3
votes

I have come seeking knowledge.
I am trying to understand floating point numbers.
I am trying to figure out why, when I print the largest floating point number, it does not print correctly.

2-(2^-23)                          Exponent Bits
1.99999988079071044921875 * (1.7014118346046923173168730371588e+38) = 
    3.4028234663852885981170418348451e+38

This should be the largest single-precision floating point number:

340282346638528859811704183484510000000.0

So,

float i = 340282346638528859811704183484510000000.0;
printf(TEXT, "Float %.38f", i);
Output: 340282346638528860000000000000000000000.0

Obviously the number is being rounded up, so I am trying to figure out just exactly what is going on.

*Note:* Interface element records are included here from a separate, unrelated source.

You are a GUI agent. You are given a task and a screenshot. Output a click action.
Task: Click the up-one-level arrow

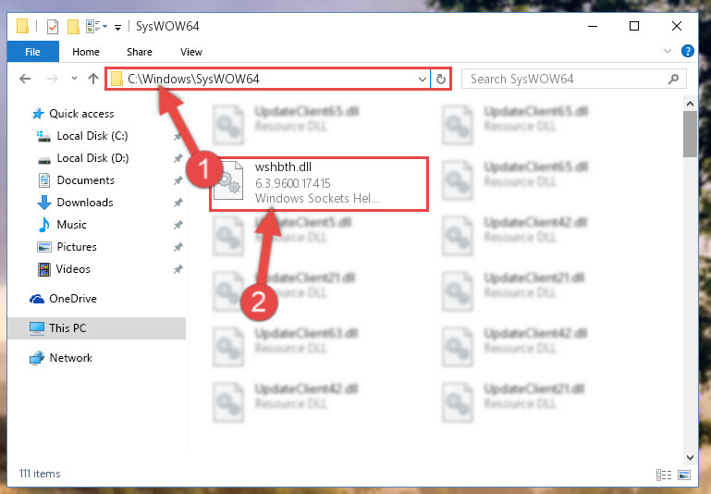coord(93,79)
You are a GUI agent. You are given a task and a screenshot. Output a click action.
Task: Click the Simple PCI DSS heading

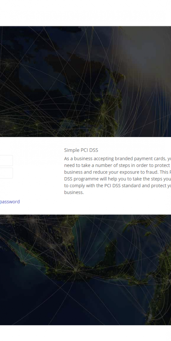tap(81, 150)
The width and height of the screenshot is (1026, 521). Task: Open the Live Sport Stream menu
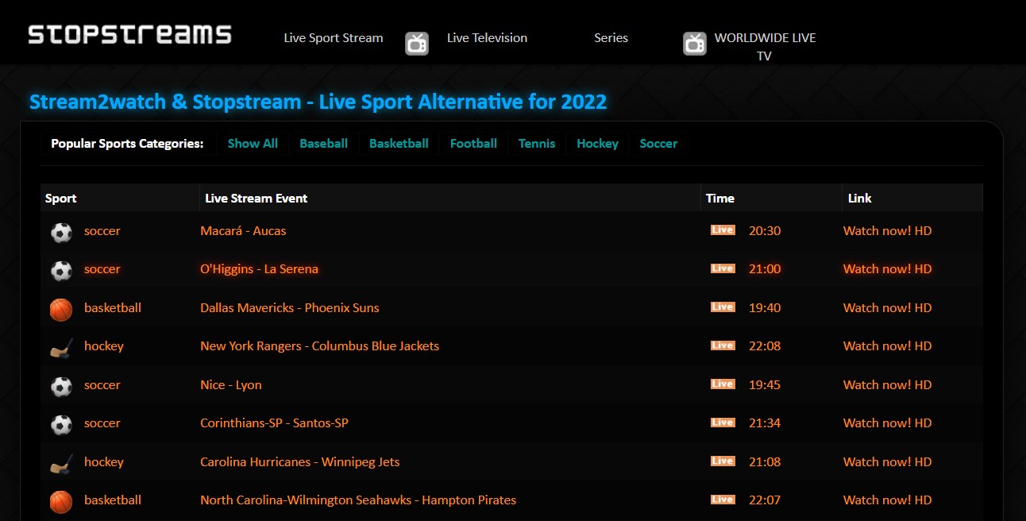click(x=333, y=37)
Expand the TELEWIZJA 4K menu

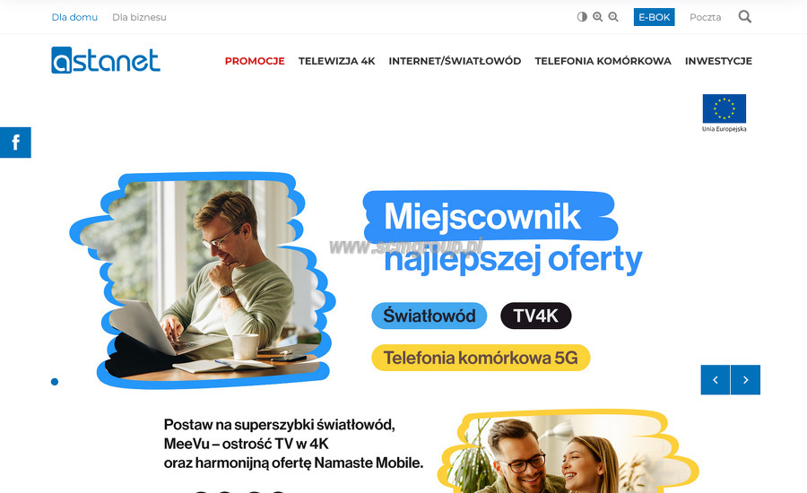(336, 61)
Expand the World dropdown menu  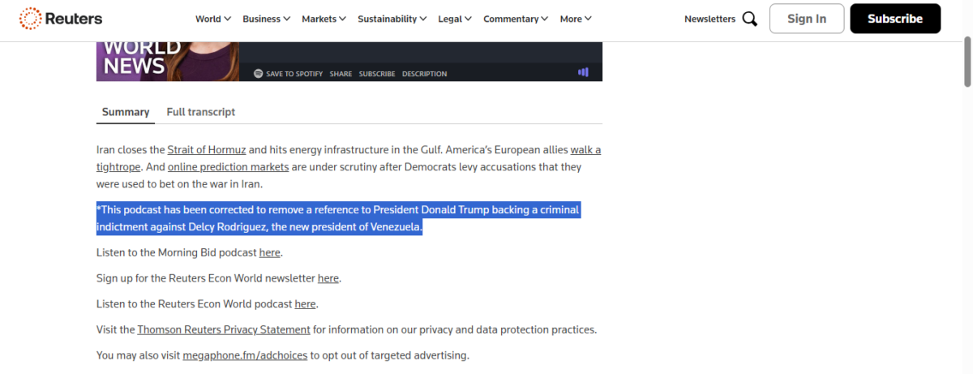(x=213, y=19)
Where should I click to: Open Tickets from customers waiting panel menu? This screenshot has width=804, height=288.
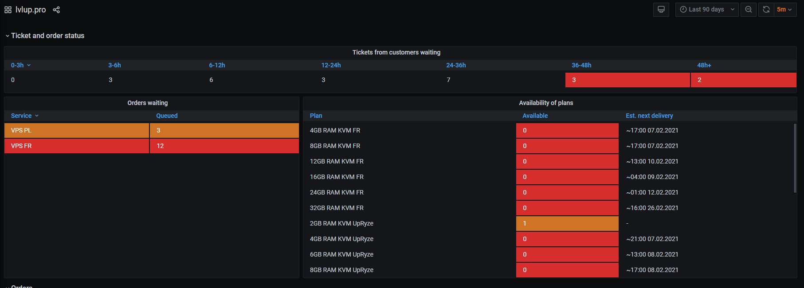[x=396, y=52]
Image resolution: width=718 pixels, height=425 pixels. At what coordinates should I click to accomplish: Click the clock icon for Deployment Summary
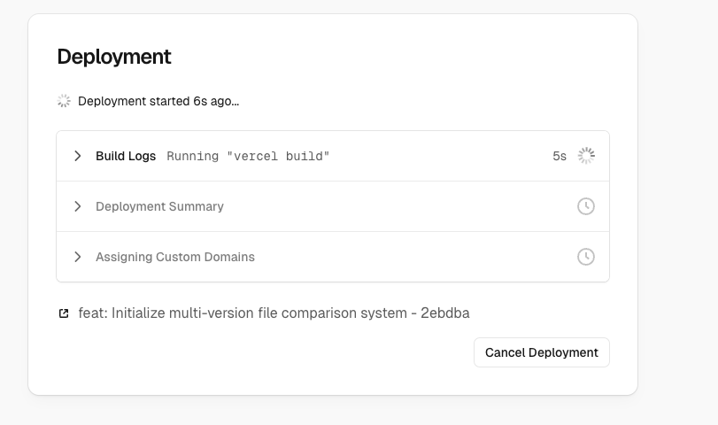(x=586, y=206)
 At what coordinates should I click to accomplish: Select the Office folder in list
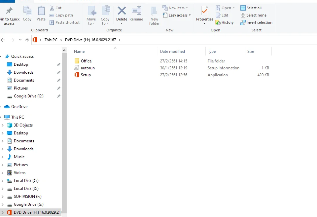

My questions are: The Wikipedia documentation states that 3.4028234663852885981170418348451e+38 is the largest number that can be represented in IEEE-754 fixed point.

Is the number stored in the floating point register = 0 11111111 11111111111111111111111 and it is just not being displayed incorrectly?

If I write printf(TEXT, "Float %.38f", FLT_MAX);, I get the same answer. Perhaps the computer I am using does not use IEEE-754?

I understand errors with calculations, but I don't understand why the number 340282346638528860000000000000000000000.0 is the largest floating point number that can be accurately represented.

Maybe the Mantissa * Exponent is causing calculation errors? If that is true, then 340282346638528860000000000000000000000.0 would be the largest number that can be faithfully represented without calculation errors. I guess that would make sense. Just need a blessing.

Thanks,

2
"0 11111111 11111111111111111111111" is NAN. Suspect you want "0 11111110 11111111111111111111111" - chux - Reinstate Monica
FLT_MAX is what you think it is. Your printf() is showing an approximation of it. To see what exactly is the decimal value of FLT_MAX, you need to use different code. - chux - Reinstate Monica
Wikipedia also says "This gives from 6 to 9 significant decimal digits precision" so in everyday use as an approximation of some nearby value, trying to print all the digits as if it was a specific integer at that magnitude's a bit silly. None of the previous 10^~30 integers were representable. It's interesting though that printf is showing about the number of digits that would generally be meaningful in a double-precision value - my guess is your implementation casts the float to double, generates a reasonable representation of that, and pads with 0s to the requested length. - Tony Delroy
@Tony D printf(TEXT, "Float %.38f", i); converts i from float to double before passing it to printf(). printf() does not receive float. - chux - Reinstate Monica
@chux: ah yes of course... so it would be unreasonable to display less precision than that... and evidently the implementation feels pointless to display more. - Tony Delroy

2 Answers

4
votes

Looks like culprit is printf() (I guess because float is implicitly converted to double when passed to it):

#include <iostream>
#include <limits>

int main()
{
    std::cout.precision( 38 );
    std::cout << std::numeric_limits<float>::max() << std::endl;
}

Output is:

3.4028234663852885981170418348451692544e+38
4
votes

With float as binary32, the largest finite float is

340282346638528859811704183484516925440.0

printf("%.1f", FLT_MAX) is not obliged to print exactly to 38+ significant digits, so seeing output like the below is not unexpected.

340282346638528860000000000000000000000.0

printf() will print floating point accurately to DECIMAL_DIG significant digits. DECIMAL_DIG is at least 10. If more than DECIMAL_DIG significance is directed, a compliant printf() may round the result at some point. C11dr ยง7.21.6.1 6 goes into detail.